Michael disapproved of meritocracy because he saw it as a way of legitimising inequality. After all, if everyone starts out on a level playing field, then the resulting allocation of rewards—however unequal—seems fair. Those at the very pinnacle of our society might not inherit their privileged position, as their forebears had done, but its pyramid-like shape would be preserved. Indeed, once this hierarchical structure became legitimised, as it would in a meritocratic society, it was likely that power and wealth would become concentrated in even fewer hands.  [...]  Analysts of the broader sweep of social mobility are divided on how much it has slowed down (see David Goodhart’s previous article), but there is some consensus that there has been a falling off since the time my father wrote Meritocracy.

[...]  Writing in the 1960s, the sociologist WG Runciman, author of Relative Deprivation and Social Justice, argued that ordinary people tolerate high levels of inequality because they don’t compare themselves with those at the top, but with people like themselves. By that measure, they are far better off than they were 50 years ago, even if their incomes have grown by a smaller percentage than the top earners.
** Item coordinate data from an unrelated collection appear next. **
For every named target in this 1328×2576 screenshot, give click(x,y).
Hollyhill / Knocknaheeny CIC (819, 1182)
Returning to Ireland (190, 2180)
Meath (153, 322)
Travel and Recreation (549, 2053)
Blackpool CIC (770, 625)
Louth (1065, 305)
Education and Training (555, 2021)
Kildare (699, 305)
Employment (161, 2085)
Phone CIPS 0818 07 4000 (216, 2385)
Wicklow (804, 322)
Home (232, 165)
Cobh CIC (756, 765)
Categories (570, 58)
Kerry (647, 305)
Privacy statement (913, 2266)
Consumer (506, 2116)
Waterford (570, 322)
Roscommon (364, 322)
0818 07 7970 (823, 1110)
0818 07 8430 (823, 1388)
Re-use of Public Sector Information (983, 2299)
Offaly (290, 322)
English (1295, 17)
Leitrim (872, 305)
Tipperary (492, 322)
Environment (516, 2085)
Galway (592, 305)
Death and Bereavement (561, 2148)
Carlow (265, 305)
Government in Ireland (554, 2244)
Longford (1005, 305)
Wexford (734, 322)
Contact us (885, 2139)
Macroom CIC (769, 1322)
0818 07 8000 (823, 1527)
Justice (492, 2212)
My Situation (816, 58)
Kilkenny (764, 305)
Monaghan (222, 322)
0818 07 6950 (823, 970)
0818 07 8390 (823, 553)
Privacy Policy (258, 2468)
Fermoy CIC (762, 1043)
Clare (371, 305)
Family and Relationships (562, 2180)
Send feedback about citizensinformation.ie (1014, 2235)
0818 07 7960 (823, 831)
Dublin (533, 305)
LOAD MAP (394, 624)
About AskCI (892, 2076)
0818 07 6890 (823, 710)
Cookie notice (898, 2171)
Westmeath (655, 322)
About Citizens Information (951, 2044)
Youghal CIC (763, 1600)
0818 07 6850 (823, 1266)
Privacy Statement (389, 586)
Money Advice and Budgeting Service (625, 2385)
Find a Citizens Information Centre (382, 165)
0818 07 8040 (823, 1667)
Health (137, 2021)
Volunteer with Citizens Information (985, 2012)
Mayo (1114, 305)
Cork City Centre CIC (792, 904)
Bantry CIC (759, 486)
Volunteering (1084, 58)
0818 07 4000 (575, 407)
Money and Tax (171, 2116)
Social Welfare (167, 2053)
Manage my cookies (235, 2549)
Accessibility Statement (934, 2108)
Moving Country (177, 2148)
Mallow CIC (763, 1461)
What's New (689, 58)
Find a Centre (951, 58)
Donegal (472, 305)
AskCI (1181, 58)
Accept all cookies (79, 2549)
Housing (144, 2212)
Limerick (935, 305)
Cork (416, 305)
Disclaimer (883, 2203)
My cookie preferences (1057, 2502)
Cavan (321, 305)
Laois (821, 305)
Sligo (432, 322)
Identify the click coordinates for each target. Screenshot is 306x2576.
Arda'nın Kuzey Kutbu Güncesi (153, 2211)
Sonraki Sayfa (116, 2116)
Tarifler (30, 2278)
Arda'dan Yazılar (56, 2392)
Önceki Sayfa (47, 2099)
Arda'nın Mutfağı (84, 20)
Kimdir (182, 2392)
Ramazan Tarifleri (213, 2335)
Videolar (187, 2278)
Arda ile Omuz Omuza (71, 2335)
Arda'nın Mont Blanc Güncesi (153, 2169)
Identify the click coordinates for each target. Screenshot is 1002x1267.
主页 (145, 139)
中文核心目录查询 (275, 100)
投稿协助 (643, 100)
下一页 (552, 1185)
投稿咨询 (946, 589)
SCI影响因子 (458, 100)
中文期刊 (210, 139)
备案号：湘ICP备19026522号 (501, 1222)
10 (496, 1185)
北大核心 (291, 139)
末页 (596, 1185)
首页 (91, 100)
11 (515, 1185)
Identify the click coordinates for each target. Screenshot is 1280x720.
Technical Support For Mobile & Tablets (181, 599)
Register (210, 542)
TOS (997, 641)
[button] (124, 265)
However, this argument doesn’t seem plausible any longer. Mark Pearson, the head of the OECD’s social policy division, has identified something he calls the “Hello! magazine effect” whereby people now compare themselves with the most successful members of society, thereby increasing their insecurity and sense of deprivation. This appears to be tied up with the decline of deference. A person’s social background may still affect their life chances, but it no longer plays such an important role in determining their attitudes and aspirations, particularly towards those higher up—and lower down—the food chain

[...]  As Ferdinand Mount notes in Mind the Gap: “The old class markers have become taboo… The manners of classlessness have become de rigueur.” To put it another way: a profound increase in economic inequality has been accompanied by a dramatic increase in social and cultural equality. We can see this most clearly in changing attitudes to popular culture. It is a cliché to point out that the distinction between high and low culture has all but disappeared in the past 25 years or so. In this free-for-all it is high culture that has been the loser, with most educated people under 45 embracing popular culture almost exclusively.  [...]  The rich and the poor no longer live in two nations, at least not socially. Economic divisions may be more pronounced than ever, but we support the same football teams, watch the same television programmes, go to the same movies. Mass culture is for everyone, not just the masses.

[...]  If this is the case, I believe it is largely due to the emergence of a new class that my father didn’t anticipate and which, for want of a better word, I shall call the “celebritariat.” [...] the premier league footballers and their wives, pop stars, movie stars, soap stars and the like.  [...]  If the celebritariat really does play a role in legitimising economic inequality, it is also because ordinary people imagine that they, too, could become members. A YouGov poll of nearly 800 16-19-year-olds conducted on behalf of the Learning and Skills Council in 2006 revealed that 11 per cent said they were “waiting to be discovered.”

Some commentators believe that the preponderance of reality shows and their casts of freaks and wannabes—the lumpen celebritariat—have devalued the whole notion of stardom. Yet the YouGov survey discovered that appearing on a reality television programme was a popular career option among teenagers, and another poll found 26 per cent of 16 to 19 year olds believe it is easy to secure a career in sports, entertainment or the media. If the existence of the celebrity class does play a role in securing people’s consent to our winner-takes-all society, then the fact that the entry requirements are so low helps this process along. If people believe there is a genuine chance they might be catapulted to the top, they’re more likely to endorse a system in which success is so highly rewarded. To paraphrase the advertising slogan for the National Lottery, it could be them. As with the lottery, people may know that the actual chances of winning are low but the selection mechanism itself is fair—a level playing field. After that, their “specialness” will take care of the rest.